Samit Sarkar (he/him) is Polygon’s deputy managing editor. He has more than 15 years of experience covering video games, movies, television, and technology.

Canabalt creator Adam Saltsman's new project is a studio called Finji, which is designed to "make new games and create new opportunities," he announced today.

Saltsman is the director of Finji, while his wife, Rebekah, is a producer who contributes to internal game design at the studio. The two of them originally founded the company in 2006, according to its about page, but remade it in 2014.

"For almost 10 years we have been saving and scraping and learning and trying new things (and gotten some insanely lucky opportunities along the way) and having a few spectacular failures (and lots of little ones), all with the ultimate goal of getting to do exactly this: collaborate with who we want, when we want, on the games we love," they said today.

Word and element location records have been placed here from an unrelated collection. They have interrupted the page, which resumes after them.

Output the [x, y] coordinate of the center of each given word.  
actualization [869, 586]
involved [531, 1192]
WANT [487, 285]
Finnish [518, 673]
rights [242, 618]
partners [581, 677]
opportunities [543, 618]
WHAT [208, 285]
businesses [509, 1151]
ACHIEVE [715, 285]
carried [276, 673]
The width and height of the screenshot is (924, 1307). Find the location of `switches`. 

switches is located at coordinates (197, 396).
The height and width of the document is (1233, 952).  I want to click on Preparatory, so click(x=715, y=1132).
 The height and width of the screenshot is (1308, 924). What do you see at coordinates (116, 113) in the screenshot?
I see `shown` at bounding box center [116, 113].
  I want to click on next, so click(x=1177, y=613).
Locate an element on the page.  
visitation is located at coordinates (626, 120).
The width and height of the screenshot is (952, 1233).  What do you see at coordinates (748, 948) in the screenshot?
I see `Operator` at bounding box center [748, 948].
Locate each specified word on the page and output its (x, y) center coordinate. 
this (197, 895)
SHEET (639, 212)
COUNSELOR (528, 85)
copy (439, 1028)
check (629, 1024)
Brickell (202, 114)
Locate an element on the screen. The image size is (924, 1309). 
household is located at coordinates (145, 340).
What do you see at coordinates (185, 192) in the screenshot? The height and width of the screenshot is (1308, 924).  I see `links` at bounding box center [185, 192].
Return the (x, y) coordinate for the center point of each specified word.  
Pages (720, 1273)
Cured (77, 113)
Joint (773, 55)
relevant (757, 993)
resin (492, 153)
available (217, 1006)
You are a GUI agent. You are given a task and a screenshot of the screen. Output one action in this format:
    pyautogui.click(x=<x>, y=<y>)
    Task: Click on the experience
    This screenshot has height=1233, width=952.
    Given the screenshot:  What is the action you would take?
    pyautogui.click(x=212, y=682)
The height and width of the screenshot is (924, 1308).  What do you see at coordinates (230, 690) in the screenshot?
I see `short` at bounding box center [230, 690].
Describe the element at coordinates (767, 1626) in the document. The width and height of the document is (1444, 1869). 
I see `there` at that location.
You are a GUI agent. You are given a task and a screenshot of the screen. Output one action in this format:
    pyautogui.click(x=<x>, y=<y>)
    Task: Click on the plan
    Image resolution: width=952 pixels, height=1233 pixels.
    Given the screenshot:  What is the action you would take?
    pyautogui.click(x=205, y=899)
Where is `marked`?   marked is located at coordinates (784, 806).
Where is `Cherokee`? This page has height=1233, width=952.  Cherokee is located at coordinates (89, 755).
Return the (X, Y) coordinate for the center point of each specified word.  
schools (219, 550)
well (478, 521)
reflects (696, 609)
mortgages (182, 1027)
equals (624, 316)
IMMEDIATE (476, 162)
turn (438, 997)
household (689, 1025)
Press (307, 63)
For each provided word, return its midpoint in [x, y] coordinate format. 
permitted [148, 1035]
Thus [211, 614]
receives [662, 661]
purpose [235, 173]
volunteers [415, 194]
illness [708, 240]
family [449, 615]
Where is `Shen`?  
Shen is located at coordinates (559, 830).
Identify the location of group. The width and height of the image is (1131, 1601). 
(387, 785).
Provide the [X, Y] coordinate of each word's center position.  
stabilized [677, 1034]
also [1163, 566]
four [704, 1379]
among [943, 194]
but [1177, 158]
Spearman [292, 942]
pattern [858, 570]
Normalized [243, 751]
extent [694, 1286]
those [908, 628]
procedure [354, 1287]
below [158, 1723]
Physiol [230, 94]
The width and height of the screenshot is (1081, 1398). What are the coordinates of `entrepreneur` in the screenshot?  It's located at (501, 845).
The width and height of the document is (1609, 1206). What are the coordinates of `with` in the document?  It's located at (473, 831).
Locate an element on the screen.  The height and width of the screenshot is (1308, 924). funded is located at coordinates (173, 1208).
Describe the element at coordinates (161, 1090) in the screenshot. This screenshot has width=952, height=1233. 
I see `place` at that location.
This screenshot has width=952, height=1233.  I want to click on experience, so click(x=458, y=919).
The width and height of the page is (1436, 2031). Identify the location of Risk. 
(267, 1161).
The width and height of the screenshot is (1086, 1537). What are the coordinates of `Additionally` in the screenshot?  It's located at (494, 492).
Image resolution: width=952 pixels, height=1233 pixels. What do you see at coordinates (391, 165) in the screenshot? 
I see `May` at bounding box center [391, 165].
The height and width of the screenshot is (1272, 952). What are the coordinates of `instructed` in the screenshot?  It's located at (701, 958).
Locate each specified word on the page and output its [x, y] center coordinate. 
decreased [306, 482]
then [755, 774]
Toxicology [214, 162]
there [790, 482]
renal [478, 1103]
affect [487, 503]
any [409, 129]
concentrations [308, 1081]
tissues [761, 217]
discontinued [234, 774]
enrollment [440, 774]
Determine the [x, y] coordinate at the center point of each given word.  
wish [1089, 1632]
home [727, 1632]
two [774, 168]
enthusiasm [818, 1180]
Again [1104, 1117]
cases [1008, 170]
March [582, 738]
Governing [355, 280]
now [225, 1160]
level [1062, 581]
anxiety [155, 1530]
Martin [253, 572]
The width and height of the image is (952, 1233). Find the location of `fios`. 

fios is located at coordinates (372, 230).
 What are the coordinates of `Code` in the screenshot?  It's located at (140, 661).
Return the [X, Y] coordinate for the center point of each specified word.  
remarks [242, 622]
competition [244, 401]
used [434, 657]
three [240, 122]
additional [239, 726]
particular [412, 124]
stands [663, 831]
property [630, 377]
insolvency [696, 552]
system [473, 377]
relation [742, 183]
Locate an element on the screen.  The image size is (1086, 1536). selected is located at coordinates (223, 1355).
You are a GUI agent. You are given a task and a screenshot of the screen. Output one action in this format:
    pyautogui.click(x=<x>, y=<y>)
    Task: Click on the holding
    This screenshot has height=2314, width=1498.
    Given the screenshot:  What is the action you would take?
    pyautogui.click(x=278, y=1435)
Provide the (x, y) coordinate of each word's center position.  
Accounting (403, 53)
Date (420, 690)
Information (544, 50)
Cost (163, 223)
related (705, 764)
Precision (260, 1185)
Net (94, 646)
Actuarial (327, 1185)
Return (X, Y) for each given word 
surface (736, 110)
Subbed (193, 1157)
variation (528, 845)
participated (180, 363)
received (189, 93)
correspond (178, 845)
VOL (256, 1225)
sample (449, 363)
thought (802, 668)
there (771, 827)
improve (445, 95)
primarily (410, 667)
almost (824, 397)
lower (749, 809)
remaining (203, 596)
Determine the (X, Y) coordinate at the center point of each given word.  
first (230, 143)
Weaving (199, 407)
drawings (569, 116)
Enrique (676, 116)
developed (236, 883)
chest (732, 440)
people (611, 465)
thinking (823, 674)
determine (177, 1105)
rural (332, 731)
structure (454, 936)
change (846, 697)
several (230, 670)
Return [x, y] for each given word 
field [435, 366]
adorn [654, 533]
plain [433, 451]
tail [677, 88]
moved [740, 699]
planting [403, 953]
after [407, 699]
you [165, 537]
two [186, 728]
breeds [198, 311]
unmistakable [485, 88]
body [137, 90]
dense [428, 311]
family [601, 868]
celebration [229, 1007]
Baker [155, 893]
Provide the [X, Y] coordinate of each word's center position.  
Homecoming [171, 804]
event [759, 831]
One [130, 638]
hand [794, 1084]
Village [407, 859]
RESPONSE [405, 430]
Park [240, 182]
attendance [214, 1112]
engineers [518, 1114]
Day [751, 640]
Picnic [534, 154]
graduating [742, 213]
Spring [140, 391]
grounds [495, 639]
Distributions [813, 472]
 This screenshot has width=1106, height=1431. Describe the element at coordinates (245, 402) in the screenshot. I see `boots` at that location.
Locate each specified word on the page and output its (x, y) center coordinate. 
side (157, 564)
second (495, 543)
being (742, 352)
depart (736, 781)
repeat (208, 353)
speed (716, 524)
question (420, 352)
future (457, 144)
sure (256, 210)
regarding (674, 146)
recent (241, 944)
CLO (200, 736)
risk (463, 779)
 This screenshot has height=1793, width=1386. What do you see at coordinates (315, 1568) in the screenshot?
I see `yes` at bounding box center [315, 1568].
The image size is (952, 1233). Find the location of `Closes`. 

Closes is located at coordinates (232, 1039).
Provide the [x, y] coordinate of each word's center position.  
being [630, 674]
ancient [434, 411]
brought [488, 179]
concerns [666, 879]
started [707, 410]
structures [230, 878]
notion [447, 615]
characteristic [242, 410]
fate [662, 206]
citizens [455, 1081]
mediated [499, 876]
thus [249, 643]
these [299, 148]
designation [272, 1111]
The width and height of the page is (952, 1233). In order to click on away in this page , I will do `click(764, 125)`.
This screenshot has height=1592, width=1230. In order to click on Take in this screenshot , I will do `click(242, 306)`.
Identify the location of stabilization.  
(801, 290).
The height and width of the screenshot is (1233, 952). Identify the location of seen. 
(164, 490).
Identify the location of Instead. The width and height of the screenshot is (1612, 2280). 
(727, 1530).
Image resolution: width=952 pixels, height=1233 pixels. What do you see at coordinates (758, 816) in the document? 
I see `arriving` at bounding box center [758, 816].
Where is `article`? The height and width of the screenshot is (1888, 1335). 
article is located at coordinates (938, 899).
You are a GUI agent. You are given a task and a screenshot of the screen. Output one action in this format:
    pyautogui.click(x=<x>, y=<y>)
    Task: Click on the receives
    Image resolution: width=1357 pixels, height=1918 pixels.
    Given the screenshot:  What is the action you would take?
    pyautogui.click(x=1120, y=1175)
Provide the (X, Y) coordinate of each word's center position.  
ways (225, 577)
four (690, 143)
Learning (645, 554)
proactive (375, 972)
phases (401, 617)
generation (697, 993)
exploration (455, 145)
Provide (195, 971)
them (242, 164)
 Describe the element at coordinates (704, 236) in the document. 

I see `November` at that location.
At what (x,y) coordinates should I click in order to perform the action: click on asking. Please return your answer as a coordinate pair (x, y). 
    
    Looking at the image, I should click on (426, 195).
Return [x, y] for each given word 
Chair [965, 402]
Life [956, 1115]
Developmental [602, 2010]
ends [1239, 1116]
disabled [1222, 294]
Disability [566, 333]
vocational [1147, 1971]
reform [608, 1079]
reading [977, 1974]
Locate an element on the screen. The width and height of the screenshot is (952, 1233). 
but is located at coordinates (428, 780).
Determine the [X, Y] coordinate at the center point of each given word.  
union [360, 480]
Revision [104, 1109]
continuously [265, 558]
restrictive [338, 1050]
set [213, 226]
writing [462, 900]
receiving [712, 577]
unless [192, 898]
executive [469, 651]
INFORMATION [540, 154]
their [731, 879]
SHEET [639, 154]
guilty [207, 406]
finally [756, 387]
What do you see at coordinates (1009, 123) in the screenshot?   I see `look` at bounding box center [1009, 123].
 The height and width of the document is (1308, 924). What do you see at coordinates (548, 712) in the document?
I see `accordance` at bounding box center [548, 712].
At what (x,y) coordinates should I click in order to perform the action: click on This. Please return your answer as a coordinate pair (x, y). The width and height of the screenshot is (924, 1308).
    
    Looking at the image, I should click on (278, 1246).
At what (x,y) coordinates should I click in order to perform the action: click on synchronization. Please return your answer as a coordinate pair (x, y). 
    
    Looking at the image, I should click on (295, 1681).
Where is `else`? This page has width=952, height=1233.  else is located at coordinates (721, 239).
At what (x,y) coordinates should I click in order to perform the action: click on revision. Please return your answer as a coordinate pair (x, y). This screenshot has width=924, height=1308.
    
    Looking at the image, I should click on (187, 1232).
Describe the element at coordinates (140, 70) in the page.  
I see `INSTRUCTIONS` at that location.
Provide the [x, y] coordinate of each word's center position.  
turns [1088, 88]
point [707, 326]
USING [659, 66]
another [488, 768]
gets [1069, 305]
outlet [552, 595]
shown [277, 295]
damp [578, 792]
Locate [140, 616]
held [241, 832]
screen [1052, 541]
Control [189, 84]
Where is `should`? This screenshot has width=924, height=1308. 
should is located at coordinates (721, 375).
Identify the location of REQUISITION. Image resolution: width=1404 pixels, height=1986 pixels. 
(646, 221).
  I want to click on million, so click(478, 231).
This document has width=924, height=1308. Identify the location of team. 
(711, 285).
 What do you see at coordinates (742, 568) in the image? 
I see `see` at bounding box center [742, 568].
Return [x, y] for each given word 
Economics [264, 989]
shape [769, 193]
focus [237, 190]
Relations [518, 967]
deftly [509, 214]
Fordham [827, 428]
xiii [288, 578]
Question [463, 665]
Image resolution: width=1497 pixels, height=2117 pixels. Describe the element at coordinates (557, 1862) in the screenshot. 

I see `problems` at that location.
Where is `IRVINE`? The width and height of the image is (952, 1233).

Finji will develop its own games and help bring others to market. The Austin, Texas-based studio's initial portfolio consists of four titles. First up is Portico (image above), which Adam Saltsman is making with Aquaria co-creator Alec Holowka; the pair announced the game last summer under the tentative title Grave. It's a 2D turn-based game in which players lay traps to protect secret gates within ruins, and Saltsman and Holowka provide weekly updates about its development on the title's Tumblr.

Night in the Woods, the adventure game that Holowka and Scott Benson funded on Kickstarter last fall for more than $200,000, will be distributed by Finji. The studio is currently selling Capsule, the claustrophobic survival game from Adam Saltsman and Robin Arnott, and Finji's newest game is Overland, for which the company is collaborating with Shay Pierce of Deep Plaid Games.

"We are extremely fortunate to have the opportunity to do this, and this is one of the reasons we're hoping to extend some of the chances we've had to other folks," said the Saltsmans. "We do not have any outside investment and currently do not have any plans to crowdsource. What this means for us is we make what we want, how we want it."